**Instructions to follow:**
Convert the rows that open with the line containing "has height=607, width=1105." and close with the line containing "Looking at the screenshot, I should 68,369." into a JSON list of strings, one per line, omitting blank lines.

**Input data:**
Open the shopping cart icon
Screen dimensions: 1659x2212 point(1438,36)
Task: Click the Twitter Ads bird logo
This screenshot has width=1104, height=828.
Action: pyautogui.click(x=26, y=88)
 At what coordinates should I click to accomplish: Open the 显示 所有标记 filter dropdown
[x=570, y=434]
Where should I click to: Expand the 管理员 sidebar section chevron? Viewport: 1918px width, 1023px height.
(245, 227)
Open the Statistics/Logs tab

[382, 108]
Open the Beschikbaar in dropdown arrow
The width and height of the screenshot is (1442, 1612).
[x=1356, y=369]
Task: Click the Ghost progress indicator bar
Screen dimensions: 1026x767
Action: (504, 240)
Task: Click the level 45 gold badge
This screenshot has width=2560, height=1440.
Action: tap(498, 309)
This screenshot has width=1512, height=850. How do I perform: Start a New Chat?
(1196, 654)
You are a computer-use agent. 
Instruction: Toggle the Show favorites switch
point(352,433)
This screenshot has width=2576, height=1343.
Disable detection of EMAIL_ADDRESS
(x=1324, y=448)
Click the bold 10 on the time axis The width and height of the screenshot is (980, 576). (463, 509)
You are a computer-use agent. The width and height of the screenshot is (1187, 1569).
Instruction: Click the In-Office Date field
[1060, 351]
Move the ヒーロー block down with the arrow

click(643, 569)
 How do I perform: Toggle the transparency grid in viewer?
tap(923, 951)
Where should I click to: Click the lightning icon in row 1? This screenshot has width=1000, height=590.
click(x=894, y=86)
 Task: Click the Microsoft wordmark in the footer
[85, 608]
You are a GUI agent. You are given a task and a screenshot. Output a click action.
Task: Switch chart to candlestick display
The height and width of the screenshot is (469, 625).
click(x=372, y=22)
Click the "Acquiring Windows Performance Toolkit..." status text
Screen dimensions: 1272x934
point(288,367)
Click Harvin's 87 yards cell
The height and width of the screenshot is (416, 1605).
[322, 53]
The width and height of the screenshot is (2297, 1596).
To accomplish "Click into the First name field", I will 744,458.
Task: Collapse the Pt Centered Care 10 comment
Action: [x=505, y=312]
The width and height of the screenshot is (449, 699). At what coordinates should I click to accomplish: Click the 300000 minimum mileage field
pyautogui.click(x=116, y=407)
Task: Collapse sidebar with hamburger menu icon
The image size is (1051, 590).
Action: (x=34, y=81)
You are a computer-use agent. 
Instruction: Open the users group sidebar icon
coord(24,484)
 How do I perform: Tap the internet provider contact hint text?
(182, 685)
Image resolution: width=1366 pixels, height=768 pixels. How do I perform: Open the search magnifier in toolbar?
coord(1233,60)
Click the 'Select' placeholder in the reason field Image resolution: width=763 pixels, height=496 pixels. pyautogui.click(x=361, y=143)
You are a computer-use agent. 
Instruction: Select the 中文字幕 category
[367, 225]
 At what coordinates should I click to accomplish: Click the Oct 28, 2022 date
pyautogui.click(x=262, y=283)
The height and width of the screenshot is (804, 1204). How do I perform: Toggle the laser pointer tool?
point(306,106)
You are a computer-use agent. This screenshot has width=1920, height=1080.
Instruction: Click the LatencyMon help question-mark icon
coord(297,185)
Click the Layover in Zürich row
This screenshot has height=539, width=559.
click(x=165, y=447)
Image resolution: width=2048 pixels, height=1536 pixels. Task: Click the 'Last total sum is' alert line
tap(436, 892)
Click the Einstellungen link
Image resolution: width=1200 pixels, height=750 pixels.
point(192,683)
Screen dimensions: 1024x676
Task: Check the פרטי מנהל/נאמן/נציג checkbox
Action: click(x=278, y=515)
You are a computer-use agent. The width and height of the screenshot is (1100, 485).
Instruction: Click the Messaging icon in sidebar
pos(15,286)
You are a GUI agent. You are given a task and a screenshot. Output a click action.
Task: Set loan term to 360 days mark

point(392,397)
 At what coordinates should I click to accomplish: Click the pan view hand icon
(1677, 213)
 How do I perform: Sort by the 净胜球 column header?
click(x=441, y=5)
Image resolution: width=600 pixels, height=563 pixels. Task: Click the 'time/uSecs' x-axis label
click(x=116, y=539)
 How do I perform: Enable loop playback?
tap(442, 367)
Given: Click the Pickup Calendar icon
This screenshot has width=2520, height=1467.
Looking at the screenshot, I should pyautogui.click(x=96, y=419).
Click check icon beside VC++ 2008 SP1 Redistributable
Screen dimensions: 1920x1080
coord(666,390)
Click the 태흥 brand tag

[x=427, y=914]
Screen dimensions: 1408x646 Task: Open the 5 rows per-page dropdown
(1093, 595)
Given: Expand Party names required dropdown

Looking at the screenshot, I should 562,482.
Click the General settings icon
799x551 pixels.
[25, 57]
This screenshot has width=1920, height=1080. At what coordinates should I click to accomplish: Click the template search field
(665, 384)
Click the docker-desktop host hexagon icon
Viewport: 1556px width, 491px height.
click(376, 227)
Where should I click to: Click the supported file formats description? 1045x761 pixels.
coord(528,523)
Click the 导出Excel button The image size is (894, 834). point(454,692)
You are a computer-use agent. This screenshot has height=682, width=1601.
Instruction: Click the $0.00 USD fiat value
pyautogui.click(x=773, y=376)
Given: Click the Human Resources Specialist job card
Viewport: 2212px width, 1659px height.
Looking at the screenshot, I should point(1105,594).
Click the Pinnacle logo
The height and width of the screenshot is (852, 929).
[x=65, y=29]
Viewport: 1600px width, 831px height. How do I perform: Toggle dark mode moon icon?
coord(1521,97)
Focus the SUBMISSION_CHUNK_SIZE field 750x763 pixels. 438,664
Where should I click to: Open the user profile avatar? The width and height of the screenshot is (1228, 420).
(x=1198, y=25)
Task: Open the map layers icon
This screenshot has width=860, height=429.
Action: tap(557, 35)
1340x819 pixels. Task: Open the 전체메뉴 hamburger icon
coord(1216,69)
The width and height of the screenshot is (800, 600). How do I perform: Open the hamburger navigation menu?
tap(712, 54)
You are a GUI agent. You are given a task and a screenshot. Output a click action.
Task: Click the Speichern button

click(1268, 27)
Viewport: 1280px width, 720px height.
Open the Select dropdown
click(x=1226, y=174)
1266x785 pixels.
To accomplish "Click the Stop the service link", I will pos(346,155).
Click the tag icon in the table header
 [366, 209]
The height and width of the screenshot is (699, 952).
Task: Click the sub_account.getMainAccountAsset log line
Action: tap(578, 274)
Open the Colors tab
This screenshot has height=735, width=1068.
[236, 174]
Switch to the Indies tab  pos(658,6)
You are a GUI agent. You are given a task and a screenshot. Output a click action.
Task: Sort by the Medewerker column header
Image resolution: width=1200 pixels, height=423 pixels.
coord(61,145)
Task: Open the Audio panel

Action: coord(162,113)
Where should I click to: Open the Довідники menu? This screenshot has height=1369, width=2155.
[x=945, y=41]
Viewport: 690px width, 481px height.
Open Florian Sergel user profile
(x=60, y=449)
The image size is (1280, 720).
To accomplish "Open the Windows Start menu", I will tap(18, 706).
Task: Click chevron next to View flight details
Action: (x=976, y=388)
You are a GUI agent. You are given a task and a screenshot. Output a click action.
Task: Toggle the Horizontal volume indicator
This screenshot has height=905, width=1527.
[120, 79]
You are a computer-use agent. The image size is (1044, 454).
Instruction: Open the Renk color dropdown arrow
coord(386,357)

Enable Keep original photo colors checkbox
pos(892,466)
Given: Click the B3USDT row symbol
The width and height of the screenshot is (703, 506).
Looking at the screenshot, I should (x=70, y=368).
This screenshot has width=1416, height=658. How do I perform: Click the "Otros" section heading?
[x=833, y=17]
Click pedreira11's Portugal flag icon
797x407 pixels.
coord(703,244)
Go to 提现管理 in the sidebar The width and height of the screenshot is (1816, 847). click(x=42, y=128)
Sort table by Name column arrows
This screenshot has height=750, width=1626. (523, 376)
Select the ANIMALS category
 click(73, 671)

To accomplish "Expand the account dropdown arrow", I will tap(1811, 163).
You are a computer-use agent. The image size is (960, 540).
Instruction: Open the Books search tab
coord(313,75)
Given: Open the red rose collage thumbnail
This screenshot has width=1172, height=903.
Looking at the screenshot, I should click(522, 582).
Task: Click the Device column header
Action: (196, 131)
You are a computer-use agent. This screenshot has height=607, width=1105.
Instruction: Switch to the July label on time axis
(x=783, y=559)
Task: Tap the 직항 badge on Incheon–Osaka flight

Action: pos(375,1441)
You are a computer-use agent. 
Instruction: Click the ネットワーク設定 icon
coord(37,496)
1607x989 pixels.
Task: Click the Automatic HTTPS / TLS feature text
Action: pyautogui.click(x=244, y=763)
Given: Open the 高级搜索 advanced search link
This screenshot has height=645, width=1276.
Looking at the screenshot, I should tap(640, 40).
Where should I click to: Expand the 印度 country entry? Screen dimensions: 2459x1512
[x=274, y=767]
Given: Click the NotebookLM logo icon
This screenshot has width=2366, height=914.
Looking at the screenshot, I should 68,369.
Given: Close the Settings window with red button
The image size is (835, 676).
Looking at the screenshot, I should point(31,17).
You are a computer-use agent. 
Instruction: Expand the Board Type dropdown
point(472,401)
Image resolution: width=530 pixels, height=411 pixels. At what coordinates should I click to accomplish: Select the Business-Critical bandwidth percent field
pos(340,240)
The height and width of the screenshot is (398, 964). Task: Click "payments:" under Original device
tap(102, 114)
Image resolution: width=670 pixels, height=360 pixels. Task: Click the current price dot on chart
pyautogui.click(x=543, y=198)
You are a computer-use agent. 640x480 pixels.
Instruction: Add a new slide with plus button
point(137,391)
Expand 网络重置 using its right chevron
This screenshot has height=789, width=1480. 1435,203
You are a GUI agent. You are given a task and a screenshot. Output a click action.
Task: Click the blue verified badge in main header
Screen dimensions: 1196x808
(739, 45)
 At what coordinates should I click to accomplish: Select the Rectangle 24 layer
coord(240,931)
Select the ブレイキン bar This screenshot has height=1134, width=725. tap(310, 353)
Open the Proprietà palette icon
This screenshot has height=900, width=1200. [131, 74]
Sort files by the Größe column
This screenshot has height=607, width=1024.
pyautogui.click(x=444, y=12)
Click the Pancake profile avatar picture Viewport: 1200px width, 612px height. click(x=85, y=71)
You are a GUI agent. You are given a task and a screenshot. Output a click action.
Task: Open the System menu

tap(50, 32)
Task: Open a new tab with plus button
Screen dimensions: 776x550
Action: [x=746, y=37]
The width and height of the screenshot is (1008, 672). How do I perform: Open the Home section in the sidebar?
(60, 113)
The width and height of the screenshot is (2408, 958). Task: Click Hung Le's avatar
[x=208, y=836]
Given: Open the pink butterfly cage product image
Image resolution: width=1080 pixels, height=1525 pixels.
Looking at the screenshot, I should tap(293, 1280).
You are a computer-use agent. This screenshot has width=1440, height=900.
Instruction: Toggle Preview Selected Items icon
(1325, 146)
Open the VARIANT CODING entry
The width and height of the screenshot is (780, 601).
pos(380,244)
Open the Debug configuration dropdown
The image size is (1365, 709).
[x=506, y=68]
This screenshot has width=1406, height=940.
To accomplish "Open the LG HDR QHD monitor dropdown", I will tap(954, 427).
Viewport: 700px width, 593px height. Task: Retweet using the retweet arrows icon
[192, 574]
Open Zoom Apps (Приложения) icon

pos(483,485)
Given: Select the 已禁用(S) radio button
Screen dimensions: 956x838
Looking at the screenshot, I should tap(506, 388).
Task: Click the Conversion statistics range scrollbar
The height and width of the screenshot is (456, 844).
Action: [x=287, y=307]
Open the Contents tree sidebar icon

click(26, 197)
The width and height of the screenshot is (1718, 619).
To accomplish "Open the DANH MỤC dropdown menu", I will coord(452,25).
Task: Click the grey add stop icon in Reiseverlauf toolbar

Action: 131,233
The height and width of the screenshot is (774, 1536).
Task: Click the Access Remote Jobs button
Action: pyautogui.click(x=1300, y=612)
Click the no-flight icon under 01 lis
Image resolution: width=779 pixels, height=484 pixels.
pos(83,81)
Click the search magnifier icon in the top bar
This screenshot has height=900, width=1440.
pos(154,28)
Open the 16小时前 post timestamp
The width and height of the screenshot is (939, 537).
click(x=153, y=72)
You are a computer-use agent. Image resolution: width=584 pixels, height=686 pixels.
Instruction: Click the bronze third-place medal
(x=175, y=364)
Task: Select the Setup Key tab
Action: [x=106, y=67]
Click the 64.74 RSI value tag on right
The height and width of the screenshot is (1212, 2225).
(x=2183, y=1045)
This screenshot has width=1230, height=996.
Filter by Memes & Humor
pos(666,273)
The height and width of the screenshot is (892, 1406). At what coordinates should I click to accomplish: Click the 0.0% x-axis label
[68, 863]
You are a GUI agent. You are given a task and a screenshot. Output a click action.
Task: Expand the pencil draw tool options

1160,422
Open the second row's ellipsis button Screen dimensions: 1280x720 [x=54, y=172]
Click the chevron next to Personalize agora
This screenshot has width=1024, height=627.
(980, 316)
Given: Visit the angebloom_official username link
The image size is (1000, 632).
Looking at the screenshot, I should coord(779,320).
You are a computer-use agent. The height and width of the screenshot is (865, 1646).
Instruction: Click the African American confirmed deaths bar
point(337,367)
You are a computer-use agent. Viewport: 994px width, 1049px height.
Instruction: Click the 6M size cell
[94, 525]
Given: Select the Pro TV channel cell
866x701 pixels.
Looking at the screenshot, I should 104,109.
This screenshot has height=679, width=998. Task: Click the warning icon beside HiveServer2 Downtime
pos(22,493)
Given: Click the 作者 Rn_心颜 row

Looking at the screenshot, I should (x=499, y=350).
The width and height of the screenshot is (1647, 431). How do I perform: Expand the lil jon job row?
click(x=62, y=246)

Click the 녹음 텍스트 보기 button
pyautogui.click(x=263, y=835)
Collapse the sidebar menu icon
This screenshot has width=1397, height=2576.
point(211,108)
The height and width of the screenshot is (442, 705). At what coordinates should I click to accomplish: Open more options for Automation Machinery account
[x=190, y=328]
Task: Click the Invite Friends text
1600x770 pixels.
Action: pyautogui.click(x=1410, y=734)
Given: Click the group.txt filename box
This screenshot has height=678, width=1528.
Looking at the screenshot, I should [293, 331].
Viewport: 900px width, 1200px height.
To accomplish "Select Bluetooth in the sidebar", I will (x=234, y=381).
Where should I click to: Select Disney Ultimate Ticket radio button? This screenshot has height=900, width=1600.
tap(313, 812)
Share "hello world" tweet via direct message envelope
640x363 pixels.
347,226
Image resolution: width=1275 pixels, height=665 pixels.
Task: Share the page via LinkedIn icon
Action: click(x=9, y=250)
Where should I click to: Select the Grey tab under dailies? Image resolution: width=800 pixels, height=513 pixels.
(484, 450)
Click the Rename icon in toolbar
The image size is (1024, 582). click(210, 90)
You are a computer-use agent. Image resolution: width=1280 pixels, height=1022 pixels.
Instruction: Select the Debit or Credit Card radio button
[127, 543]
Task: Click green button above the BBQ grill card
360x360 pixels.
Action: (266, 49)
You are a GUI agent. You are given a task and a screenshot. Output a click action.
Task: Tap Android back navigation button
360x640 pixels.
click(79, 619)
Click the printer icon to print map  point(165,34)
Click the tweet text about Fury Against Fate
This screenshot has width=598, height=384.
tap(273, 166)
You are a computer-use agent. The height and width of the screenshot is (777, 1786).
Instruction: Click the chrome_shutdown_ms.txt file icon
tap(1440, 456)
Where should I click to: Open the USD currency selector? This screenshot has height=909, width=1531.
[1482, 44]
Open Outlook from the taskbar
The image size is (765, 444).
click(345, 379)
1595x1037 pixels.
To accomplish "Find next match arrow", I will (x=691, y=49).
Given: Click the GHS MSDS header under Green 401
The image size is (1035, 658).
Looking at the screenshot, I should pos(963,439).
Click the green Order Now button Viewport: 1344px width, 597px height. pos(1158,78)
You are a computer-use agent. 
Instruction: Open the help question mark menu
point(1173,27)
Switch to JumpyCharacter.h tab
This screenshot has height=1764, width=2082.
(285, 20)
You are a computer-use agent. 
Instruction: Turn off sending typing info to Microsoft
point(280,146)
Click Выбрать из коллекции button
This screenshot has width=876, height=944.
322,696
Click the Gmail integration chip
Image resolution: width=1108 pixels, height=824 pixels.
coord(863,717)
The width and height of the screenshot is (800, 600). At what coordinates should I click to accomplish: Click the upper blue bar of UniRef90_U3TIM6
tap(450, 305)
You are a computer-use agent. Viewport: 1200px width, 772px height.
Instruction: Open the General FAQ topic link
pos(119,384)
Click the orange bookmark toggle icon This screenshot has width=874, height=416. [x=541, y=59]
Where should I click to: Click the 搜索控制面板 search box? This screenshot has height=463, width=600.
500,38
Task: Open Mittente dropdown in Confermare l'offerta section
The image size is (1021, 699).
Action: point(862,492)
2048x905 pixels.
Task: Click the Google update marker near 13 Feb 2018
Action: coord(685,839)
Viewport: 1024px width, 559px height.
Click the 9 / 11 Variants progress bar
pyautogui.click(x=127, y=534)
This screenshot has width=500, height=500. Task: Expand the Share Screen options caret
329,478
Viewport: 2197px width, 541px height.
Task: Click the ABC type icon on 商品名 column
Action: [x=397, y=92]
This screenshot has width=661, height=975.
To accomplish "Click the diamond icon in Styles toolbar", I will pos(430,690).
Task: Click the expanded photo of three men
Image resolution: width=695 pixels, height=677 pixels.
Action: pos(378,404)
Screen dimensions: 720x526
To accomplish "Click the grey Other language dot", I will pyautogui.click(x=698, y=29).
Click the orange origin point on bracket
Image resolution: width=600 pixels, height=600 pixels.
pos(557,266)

**Exercise response:**
[
  "You are a computer-use agent. This screenshot has height=607, width=1105.",
  "Instruction: Switch to the July label on time axis",
  "(x=783, y=559)",
  "Task: Tap the 직항 badge on Incheon–Osaka flight",
  "Action: pos(375,1441)",
  "You are a computer-use agent. ",
  "Instruction: Click the ネットワーク設定 icon",
  "coord(37,496)",
  "1607x989 pixels.",
  "Task: Click the Automatic HTTPS / TLS feature text",
  "Action: pyautogui.click(x=244, y=763)",
  "Given: Open the 高级搜索 advanced search link",
  "This screenshot has height=645, width=1276.",
  "Looking at the screenshot, I should tap(640, 40).",
  "Where should I click to: Expand the 印度 country entry? Screen dimensions: 2459x1512",
  "[x=274, y=767]",
  "Given: Click the NotebookLM logo icon",
  "This screenshot has width=2366, height=914.",
  "Looking at the screenshot, I should 68,369."
]